Saved entries:
--------------------
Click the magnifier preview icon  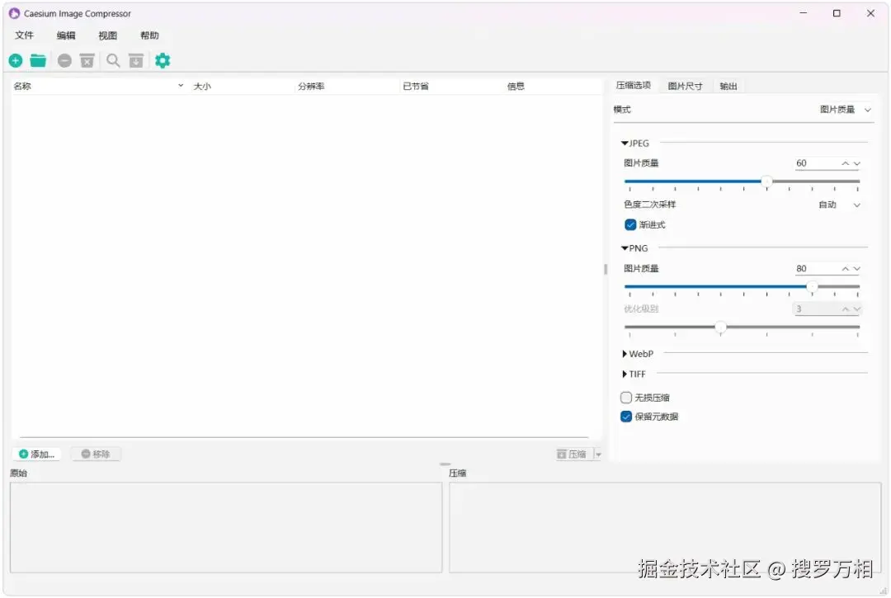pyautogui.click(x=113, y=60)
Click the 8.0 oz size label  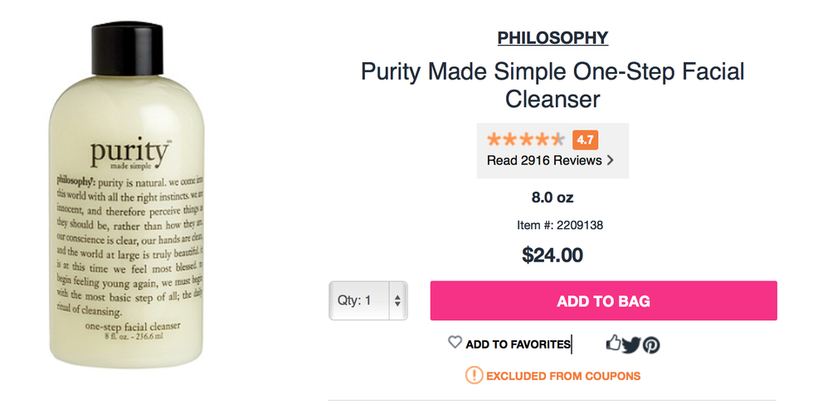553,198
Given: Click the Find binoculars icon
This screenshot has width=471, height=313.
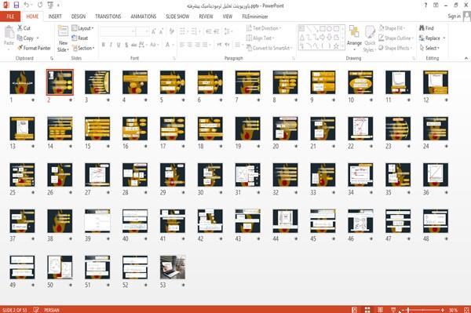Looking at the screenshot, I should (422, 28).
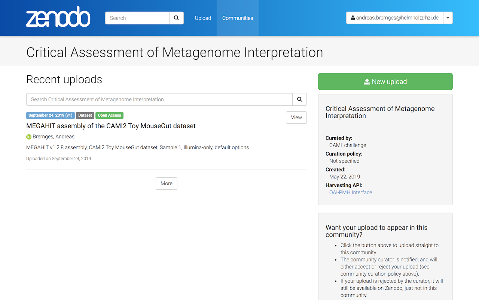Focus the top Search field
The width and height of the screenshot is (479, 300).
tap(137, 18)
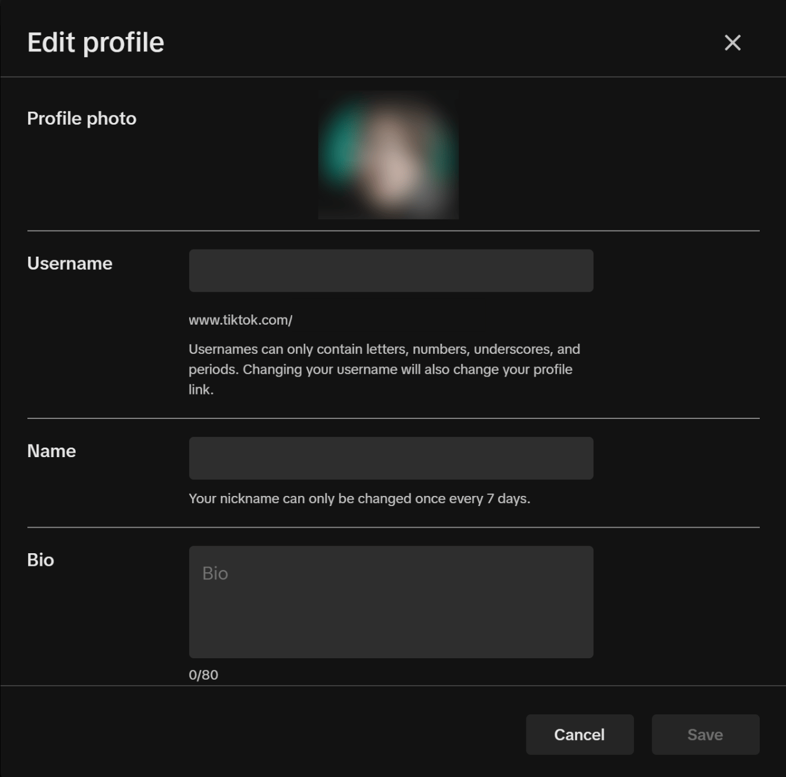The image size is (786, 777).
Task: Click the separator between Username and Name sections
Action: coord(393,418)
--------------------
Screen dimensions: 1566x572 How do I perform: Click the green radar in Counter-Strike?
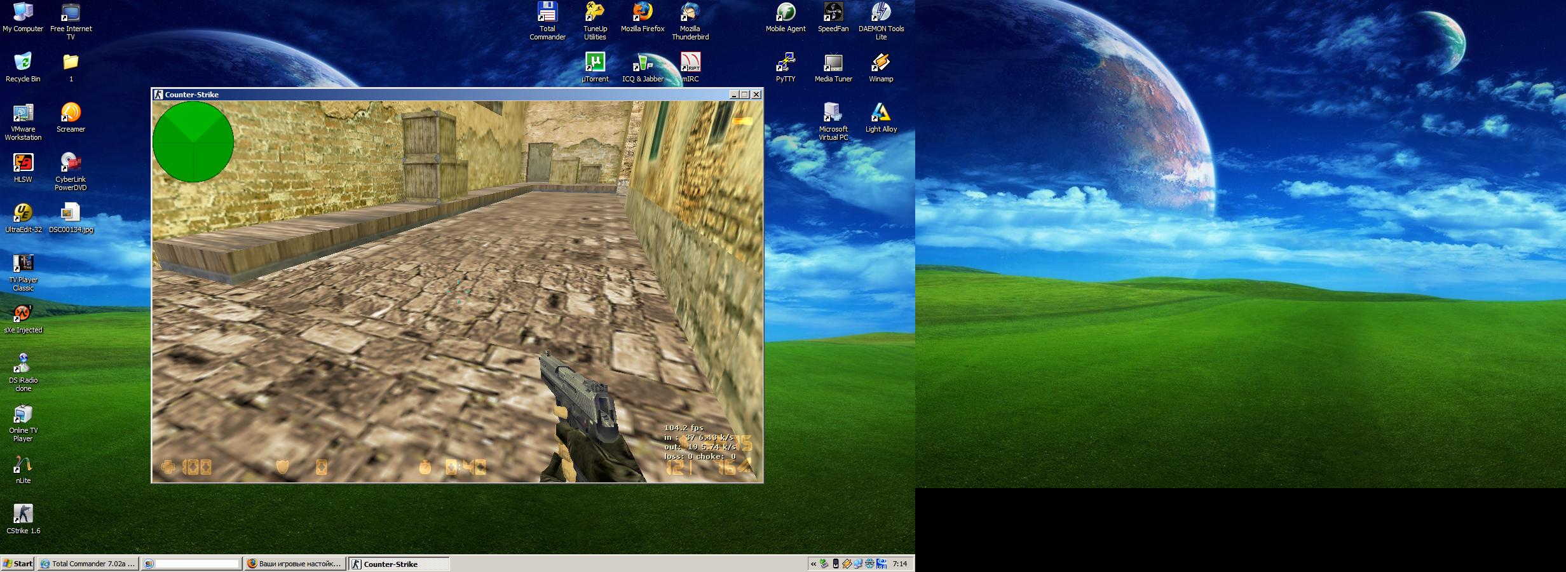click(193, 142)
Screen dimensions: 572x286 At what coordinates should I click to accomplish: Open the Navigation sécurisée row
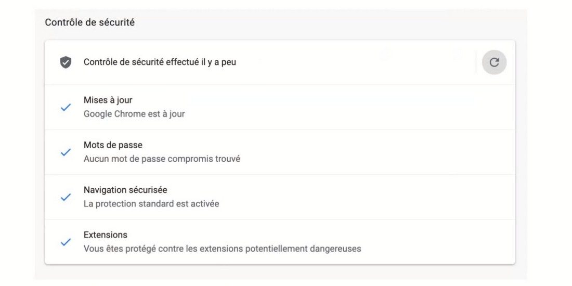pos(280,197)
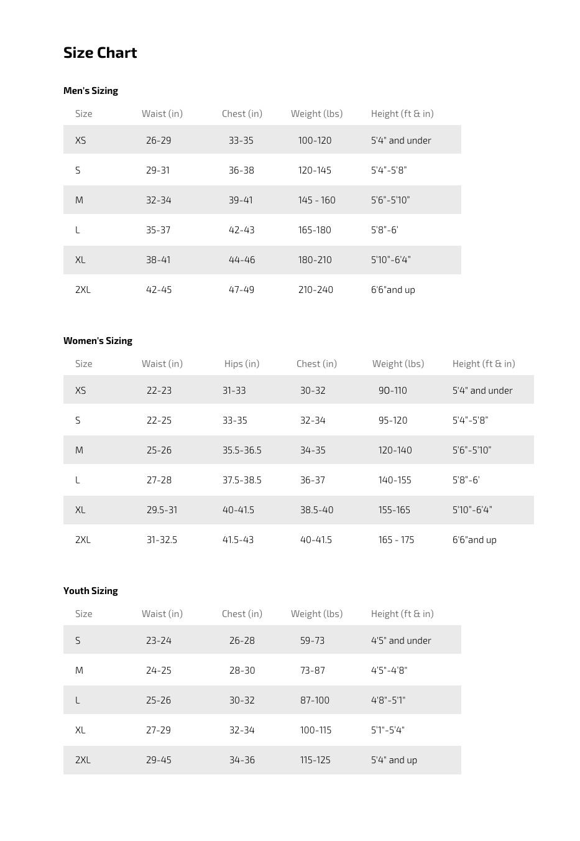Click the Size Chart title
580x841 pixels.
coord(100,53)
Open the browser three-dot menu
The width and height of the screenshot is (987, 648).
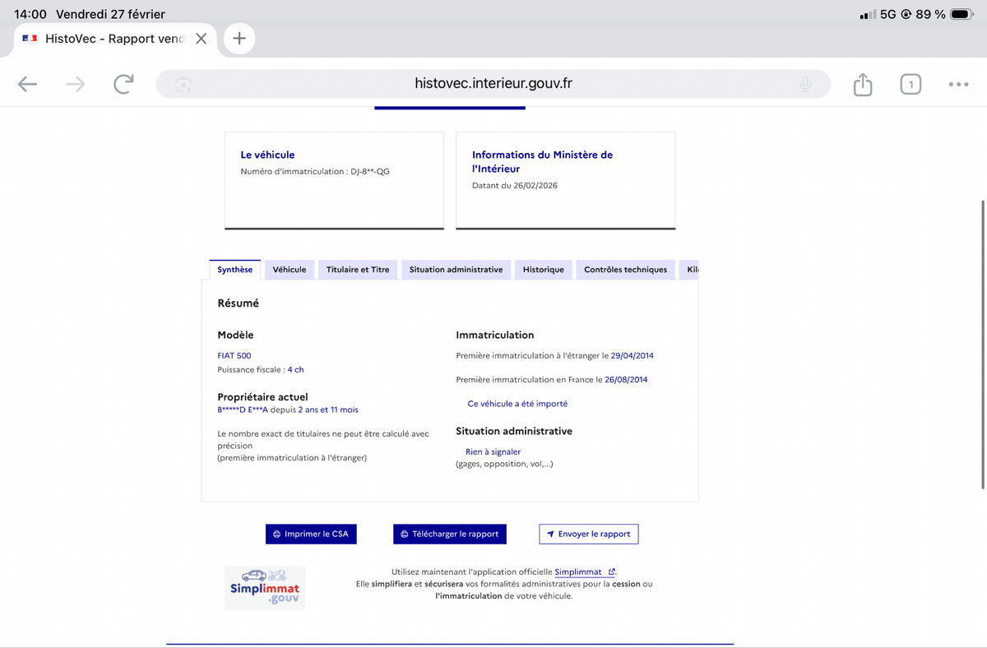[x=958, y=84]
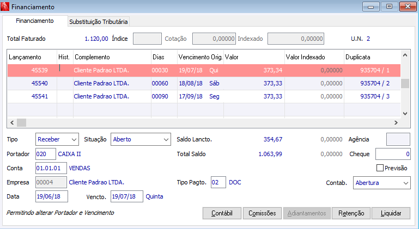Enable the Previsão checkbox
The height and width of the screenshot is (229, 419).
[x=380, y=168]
--------------------
**Task statement:** Of the records above, print only the lines from the one containing "Screen dimensions: 572x286" through the one containing "Open the browser three-dot menu", inclusive and unaltered, leaving out pictures.

**Written solution:**
Screen dimensions: 572x286 At what coordinates should I click to accomplish: Open the Navigation sécurisée row
pos(280,197)
Click the Size Chart title
580x841 pixels.
coord(100,53)
Open the browser three-dot menu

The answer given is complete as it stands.